This book is quite an eye opener: it explains why humans were born to run (hunting prey), why barefoot running is preferable (very few running injuries occurred before Nike and similar were born) and more excitingly, explores the sport of ultra-running.. or extreme running. Focussing on a tribe from North America, the Tarahumara, known for their ability to run incredible distances remarkably easily. Living alongside them is a man known as Caballo Blanco, formerly a bare knuckle fighter, who adopts their traditions and learns to run. Cutting a very long story short, he starts pitting the Tarahumara against runners from other countries in endurance testing ultra-runs of 50k plus. (the Tarahumara are well up for this in case you’re wondering!) through deserts, mountains and non-traditional running terrains. Oh, and in extreme heat with no easy access to water.
Without reading this book, I’d never have had any clue about the hotly debated topic of ultra-running, and barefoot versus trainer running. Or that before Nike, there were runners managing times that simply aren’t achievable any more, and they did it with no special shoes, no special training and no warm ups, meaning that when it was all simple and free of so called science, achievements were greater. I’d also never have known that humans are greatly helped to run by a particular ligament in the neck that helps to keep their balance.. pigs for example, don’t have it. It’s also made me a little bit scornful of the runners in the park hammering their feet down; running, according to Born To Run, should be light and feel weightless and done with a straight back and long strides. Same too for those runners who ‘shuffle’ their feet in short strides; basically they might as well be walking quickly rather than running. It’s definitely worth a read if you are remotely interested in running, or you’ve ever wondered what the draw is to participate in the sport.
I can’t say it’s made me happier about runners rampaging through the park hell bent on not moving off their line, no matter how inconvenient it is to anyone else. But, at least I’m a little closer to accepting why they’re so single minded. See, I didn’t say selfish.. that’s definitely progress.
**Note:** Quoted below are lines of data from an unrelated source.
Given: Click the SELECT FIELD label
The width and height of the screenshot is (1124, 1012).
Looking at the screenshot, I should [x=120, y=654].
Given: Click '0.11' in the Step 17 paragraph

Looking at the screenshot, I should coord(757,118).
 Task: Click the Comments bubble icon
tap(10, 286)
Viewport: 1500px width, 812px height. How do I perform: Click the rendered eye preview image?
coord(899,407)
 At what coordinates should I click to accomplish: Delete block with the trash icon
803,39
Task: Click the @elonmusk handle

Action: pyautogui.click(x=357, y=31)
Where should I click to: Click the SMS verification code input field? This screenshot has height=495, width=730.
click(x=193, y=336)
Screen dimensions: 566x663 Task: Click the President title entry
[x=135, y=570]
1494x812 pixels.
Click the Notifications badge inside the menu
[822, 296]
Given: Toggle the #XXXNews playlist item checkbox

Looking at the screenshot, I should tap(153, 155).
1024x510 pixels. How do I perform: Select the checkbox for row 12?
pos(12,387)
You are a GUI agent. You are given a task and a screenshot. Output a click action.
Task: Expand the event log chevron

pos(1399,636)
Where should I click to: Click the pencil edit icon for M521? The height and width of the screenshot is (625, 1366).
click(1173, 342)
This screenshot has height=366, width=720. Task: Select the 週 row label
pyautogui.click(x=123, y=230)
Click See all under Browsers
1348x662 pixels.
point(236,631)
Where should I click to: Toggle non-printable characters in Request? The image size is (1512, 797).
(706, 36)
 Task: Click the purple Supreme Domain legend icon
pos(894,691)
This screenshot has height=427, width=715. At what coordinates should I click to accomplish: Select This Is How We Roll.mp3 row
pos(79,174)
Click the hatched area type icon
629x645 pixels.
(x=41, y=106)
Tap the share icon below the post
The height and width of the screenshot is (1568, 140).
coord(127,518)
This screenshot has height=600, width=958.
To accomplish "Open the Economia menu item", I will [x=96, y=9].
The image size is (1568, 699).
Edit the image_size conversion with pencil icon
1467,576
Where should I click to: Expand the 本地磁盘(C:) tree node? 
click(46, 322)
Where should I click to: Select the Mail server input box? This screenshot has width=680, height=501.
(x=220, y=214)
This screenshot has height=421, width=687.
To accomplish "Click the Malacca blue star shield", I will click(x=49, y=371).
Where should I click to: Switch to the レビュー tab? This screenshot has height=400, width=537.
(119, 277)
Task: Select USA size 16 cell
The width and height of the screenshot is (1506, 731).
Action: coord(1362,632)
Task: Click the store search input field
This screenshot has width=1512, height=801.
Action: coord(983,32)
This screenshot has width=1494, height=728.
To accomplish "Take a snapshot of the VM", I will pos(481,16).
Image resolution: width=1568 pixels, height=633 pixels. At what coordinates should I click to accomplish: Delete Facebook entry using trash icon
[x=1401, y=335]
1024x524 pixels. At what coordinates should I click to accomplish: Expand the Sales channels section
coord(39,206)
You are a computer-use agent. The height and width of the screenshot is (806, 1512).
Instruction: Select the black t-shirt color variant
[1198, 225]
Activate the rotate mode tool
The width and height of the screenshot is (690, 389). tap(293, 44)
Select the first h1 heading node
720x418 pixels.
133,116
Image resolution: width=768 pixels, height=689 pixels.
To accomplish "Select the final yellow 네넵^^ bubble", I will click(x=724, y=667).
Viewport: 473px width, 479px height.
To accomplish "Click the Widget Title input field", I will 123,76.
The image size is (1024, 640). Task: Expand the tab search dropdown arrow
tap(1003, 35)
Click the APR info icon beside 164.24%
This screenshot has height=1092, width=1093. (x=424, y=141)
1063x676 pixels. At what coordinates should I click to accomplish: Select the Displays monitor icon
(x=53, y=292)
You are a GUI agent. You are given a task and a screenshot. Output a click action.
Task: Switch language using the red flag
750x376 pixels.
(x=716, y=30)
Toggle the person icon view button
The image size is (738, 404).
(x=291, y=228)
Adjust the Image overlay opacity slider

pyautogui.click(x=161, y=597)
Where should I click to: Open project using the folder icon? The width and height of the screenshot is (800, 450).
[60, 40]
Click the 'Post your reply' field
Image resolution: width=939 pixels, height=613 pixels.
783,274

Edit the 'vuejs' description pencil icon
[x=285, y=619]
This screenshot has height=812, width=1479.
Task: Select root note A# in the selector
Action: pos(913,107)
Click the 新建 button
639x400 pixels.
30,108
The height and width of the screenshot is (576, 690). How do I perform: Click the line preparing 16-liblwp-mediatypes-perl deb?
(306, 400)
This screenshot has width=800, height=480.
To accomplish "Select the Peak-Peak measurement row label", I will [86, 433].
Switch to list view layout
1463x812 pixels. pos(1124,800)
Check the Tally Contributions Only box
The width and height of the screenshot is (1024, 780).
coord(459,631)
This is one of the sweetest books I have read in a long time. It deals, unbelievably, with the Rwandan atrocities by weaving experiences into a story about a woman who bakes party cakes. It is the gentlest of books that doesn’t depart from its intent to ensure that what happened in Rwanda is never forgotten and that we are in no doubt that the legacy from that war is scarring and long-lasting, but the tale is told so cleverly and beautifully that it becomes less about the tearing apart of a country and more about coming together. A truly lovely read.
This is easily one of the most challenging books I have ever read. Non-fiction, it charts the tale of Aayan’s life as a Muslim who turns her back on her religion, and in fact, becomes anti-Muslim. It has to be said, her experiences as a Somali Muslim were not good; she eventually escaped to the Netherlands as a refugee, entirely alone, and after being educated and adapting to western life, she enters the political arena. From the Netherlands, she moves to America, where she still to this day needs 24 hour protection from extremists. It’s challenging because while in the UK we are taught tolerance, if we are really honest, Muslim extremism scares the crap out of us. According to Aayan we have every reason to feel afraid. However, I felt that it didn’t really deal with multi-culturalism terribly well; in London, I feel we can live side by side with other cultures with tolerance and acceptance quite well (obviously a sweeping generalisation but I don’t have enough experience to be any other) and in many ways this book is disruptive to what status quo we do have. However, the concept of global Muslimism is something I’ve never had to think about before and it is indeed very thought provoking. I can’t really come to any conclusions but will continue to take people of any race and creed as I find them. It seems pretty dangerous to do otherwise. Ultimately, what Aayan does is fight for the rights of Muslim women, not to be held hostage in their own homes, not to be circumcised, not to be sold to men three times their age and of course, in communities where this does happen, it is right that there is a voice to speak out. But you cannot tar all people with the same brush and I felt uncomfortable that this is what she was doing. I would definitely recommend this book to anyone interested in other cultures but it isn’t an easy read for the conscience.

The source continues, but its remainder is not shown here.